The criterion of imminency is subject to various interpretations by States and scholars. I have long advocated a relatively liberal interpretation that permits forcible defensive actions when the potential victim State finds itself in the “last window of opportunity” to defend effectively against an imminent attack. But even by this liberal interpretation (assuming solely for the sake of illustration that non-State groups enjoy the right of self-defense), there is no indication that Israel was about to conduct any forcible action at the “armed attack” level against Hamas or other Palestinian entities.

Finally, it is sometimes claimed that non-State groups may use force to secure their right to self-determination. Typically, supporters point to Article 7 of General Assembly Resolution 3314 (1974) on the Definition of Aggression.

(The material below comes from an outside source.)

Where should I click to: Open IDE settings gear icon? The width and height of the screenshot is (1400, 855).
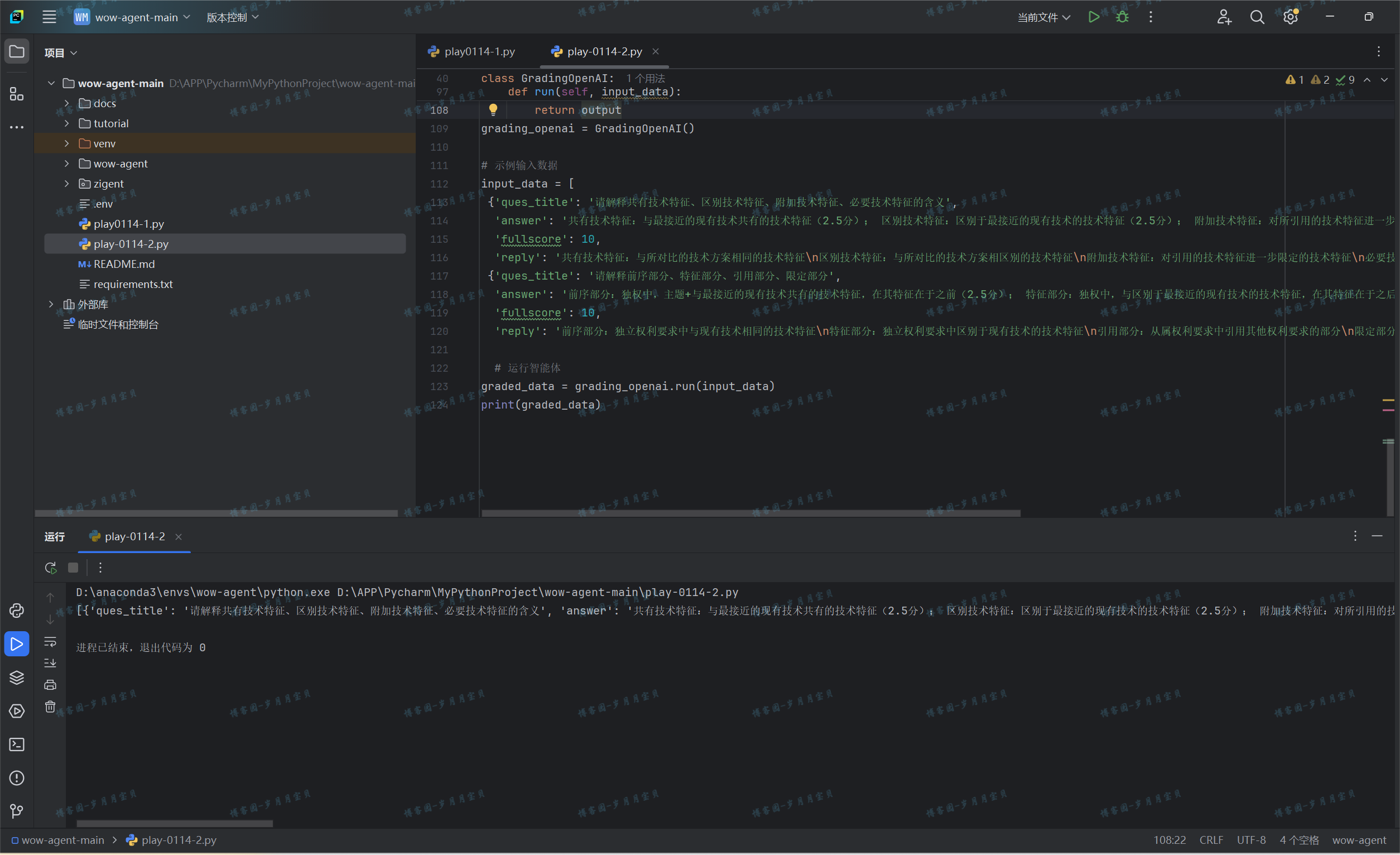coord(1290,17)
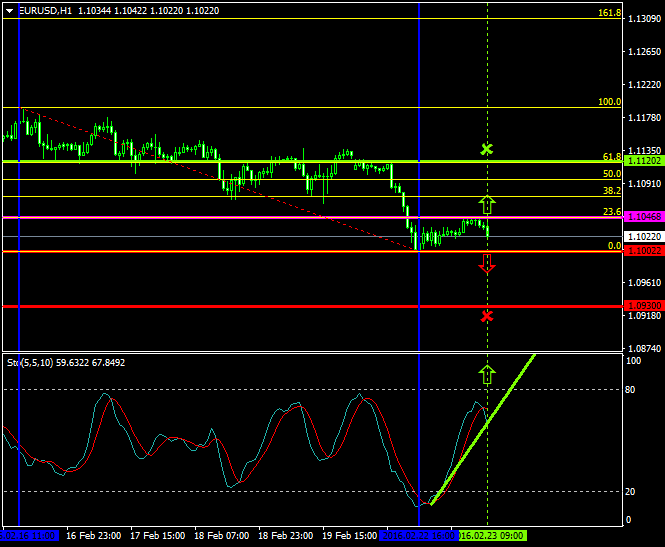Select the green up arrow on price chart
This screenshot has height=547, width=665.
[487, 205]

Nothing in this Definition, and in particular article 3, could in any way prejudice the right to self-determination, freedom, and independence, as derived from the Charter, of peoples forcibly deprived of that right and referred to in the Declaration on Principles of International Law concerning Friendly Relations and Co-operation among States in accordance with the Charter of the United Nations, particularly peoples under colonial and racist regimes or other forms of alien domination; nor the right of these peoples to struggle to that end and to seek and receive support, in accordance with the principles of the Charter and in conformity with the above-mentioned Declaration.

However, this nuanced provision only acknowledges the right of certain peoples to resist and struggle, not necessarily to do so forcibly. The better view is that there is no “right” on the part of a non-State group or individuals to do so except when unlawful violence is being used against them directly and immediately, as in a specific case of acts of ethnic cleansing that are underway. At the time of Hamas’s attack, Israel was not employing unlawful violence directly against any individual in Gaza. Nor were Hamas’ actions crafted to directly defend against any particular unlawful acts of violence.

Finally, even if Hamas enjoyed a right to launch the operations (which it did not), there is no conceivable argument that it is entitled to effectuate that right by targeting the civilian population or taking hostages, unequivocal IHL violations and war crimes. It is very simple. Hamas had no right to mount Operation Al-Aqsa Flood under international law, and Israel has every right to respond forcibly, as it is doing in Operation Swords of Iron.

Classification of Conflict (jus in bello)

Israel has formally declared war. With respect to the classification of armed conflicts under IHL, the only time such declarations matter as such is when they occur in conflicts between States (see Geneva Conventions I-IV, common art. 2). Even if Palestine qualifies as a State (see below), there is no suggestion that Israel has declared war on it. Instead, the declaration serves domestic law purposes because it allows for the call-up of significant reserves and the conduct of robust military operations. Internationally, its sole significance is to emphasize the commitment of Israel to the fight.

Instead, conflict classification depends on the attendant facts. There are competing views on whether Israel’s armed conflict with Hamas over the years has been international or non-international in character. As noted in a report by the Israeli Ministry of Foreign Affairs regarding Operation Cast Lead (Dec. 2008-Jan. 2009), the situation is complicated.

[T]he Gaza Strip is neither a State nor a territory occupied or controlled by Israel. In these sui generis circumstances, Israel as a matter of policy applies to its military operations in Gaza the rules of armed conflict governing both international and non-international armed conflicts. At the end of the day, classification of the armed conflict between Hamas and Israel as international or non-international in the current context is largely of theoretical concern, as many similar norms and principles govern both types of conflicts.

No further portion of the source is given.